What is being asked =>
Locate each line of the material that contains the string "Instruction" and reproduce those lines in full. Treat the match as case-sensitive.

Record list =>
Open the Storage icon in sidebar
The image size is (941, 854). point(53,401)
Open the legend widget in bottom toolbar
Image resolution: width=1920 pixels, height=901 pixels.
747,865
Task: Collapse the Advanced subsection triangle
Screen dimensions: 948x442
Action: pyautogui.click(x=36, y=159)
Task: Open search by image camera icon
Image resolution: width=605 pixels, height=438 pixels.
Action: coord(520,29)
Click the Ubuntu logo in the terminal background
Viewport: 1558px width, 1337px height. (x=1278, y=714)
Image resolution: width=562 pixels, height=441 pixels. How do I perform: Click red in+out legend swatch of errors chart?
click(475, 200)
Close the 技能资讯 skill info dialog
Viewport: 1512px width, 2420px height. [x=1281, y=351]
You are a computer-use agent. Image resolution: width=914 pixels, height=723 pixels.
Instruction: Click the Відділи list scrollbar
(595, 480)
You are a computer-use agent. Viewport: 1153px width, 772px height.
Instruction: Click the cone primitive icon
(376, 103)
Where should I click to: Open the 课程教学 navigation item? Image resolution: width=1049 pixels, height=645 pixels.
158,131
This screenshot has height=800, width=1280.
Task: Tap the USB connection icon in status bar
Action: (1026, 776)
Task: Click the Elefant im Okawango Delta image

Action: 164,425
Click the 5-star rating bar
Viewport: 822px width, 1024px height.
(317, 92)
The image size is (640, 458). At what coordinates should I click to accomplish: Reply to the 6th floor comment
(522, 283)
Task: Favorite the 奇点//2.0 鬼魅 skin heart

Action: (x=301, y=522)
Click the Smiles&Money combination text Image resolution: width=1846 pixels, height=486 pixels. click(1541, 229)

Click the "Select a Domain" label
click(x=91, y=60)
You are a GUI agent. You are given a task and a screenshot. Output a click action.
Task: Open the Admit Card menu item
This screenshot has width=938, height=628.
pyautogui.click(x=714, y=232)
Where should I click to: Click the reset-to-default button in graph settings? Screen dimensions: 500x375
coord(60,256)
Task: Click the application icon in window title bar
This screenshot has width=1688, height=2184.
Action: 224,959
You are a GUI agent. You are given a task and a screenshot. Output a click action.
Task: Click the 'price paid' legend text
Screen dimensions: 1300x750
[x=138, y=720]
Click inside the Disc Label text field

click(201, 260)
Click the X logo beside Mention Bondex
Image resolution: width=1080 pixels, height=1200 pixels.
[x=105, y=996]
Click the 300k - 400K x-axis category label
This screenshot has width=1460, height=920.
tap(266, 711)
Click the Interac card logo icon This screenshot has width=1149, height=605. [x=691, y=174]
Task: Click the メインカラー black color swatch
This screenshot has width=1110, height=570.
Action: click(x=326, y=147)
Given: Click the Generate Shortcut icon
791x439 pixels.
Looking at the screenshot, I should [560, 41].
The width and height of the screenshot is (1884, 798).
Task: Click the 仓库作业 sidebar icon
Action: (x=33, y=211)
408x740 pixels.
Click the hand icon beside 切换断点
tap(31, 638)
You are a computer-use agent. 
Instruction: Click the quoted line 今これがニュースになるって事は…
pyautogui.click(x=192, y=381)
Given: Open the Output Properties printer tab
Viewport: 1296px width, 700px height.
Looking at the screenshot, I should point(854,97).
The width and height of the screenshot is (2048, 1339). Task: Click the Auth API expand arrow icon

Answer to this task =>
Instruction: Click the Відділи list scrollbar
Instruction: Click the cone primitive icon
Instruction: Click the quoted line 今これがニュースになるって事は…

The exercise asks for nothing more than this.